== ЗАДАНИЕ A ==
С кем Любимов хотел познакомить Владимира в отрывке о Высоцком и Влади?

== ИСХОДНЫЙ ТЕКСТ ==
_ _ _ _

Упрекая Марину Влади в излишней жесткости, Володарский и его союзники делали вид, что знать не знают и хотят помнить слова предсмертного признания своего друга, обращенного к любимой:
Я жив, двенадцать лет тобой и Господом храним…А может быть, прав был Иван Дыховичный, считавший, что роману Высоцкого и Влади просто завидовали, в том числе те, с кем Владимир дружил и тесно общался? И, бывало, чуть ли не в лицо говорили Марине, что она дура, что не понимает, с кем связалась, что он ей постоянно изменяет и пр.
В первых числах января Владимир заглянул в кабинет шефа с каким-то спешным вопросом, но, увидев, что Юрий Петрович не один, хотел было ретироваться. Однако Любимов призывно взмахнул рукой:
— Заходите, Володя, как раз кстати. Хотел вас познакомить — Юрий Федорович Карякин.

_ _ _ _

== ИСХОДНЫЕ ДАННЫЕ ==
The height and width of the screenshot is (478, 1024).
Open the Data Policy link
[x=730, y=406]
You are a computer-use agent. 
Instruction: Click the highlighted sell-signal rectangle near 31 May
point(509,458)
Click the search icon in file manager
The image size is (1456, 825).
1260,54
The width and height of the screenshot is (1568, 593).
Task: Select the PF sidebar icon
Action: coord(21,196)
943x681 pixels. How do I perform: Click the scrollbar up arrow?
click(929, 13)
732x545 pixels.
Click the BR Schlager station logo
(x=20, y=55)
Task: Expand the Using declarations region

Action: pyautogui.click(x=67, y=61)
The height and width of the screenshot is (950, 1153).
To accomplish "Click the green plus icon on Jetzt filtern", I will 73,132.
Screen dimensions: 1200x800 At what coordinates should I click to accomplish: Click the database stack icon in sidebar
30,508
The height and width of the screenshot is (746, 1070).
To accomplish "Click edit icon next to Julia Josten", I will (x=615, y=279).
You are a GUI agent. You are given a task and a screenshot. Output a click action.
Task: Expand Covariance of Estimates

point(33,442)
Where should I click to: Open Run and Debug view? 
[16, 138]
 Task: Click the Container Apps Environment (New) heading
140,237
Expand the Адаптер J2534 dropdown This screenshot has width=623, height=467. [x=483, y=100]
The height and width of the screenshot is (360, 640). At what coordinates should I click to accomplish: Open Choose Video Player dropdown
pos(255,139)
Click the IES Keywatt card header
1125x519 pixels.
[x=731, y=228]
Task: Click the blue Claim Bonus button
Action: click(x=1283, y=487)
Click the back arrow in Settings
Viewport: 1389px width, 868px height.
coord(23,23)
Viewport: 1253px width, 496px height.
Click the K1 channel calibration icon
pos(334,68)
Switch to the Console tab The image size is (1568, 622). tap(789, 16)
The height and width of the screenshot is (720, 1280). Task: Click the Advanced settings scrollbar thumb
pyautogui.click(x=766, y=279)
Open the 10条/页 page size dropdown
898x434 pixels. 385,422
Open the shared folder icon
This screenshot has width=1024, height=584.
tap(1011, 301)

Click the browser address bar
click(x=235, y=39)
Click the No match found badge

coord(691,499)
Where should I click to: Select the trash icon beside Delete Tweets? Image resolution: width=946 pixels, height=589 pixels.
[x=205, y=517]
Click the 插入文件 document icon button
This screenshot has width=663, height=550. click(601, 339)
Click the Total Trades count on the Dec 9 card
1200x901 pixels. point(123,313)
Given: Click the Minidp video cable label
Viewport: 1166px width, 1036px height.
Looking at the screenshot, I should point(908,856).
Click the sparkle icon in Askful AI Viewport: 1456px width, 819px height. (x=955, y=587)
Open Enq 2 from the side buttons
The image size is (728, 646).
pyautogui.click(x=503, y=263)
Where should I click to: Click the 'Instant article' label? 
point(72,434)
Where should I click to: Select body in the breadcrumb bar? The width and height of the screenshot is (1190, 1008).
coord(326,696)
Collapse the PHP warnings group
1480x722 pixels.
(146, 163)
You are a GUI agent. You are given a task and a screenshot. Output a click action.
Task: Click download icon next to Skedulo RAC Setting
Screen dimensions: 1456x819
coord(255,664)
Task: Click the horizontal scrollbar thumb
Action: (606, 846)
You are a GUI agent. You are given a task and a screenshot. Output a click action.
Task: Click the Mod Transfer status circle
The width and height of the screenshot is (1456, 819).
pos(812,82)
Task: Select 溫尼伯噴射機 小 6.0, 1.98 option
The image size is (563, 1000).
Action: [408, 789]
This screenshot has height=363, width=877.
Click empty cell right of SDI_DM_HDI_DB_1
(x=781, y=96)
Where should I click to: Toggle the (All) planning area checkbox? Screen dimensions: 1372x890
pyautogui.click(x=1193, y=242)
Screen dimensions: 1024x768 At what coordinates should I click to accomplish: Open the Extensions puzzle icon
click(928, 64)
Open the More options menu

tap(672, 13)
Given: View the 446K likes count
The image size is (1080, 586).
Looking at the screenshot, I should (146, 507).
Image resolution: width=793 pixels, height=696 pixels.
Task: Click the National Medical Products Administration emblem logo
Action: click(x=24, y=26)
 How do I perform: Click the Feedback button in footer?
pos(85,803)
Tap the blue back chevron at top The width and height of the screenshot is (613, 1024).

_ _ _ _

== ЗАДАНИЕ B ==
Повторите без изменений строки данных, начиная с самой первой строки и заканчивая строкой, в которой есть «(x=20, y=55)», включительно.

== ОТВЕТ A ==
С Юрием Федоровичем Карякиным.

== ОТВЕТ B ==
The height and width of the screenshot is (478, 1024).
Open the Data Policy link
[x=730, y=406]
You are a computer-use agent. 
Instruction: Click the highlighted sell-signal rectangle near 31 May
point(509,458)
Click the search icon in file manager
The image size is (1456, 825).
1260,54
The width and height of the screenshot is (1568, 593).
Task: Select the PF sidebar icon
Action: coord(21,196)
943x681 pixels. How do I perform: Click the scrollbar up arrow?
click(929, 13)
732x545 pixels.
Click the BR Schlager station logo
(x=20, y=55)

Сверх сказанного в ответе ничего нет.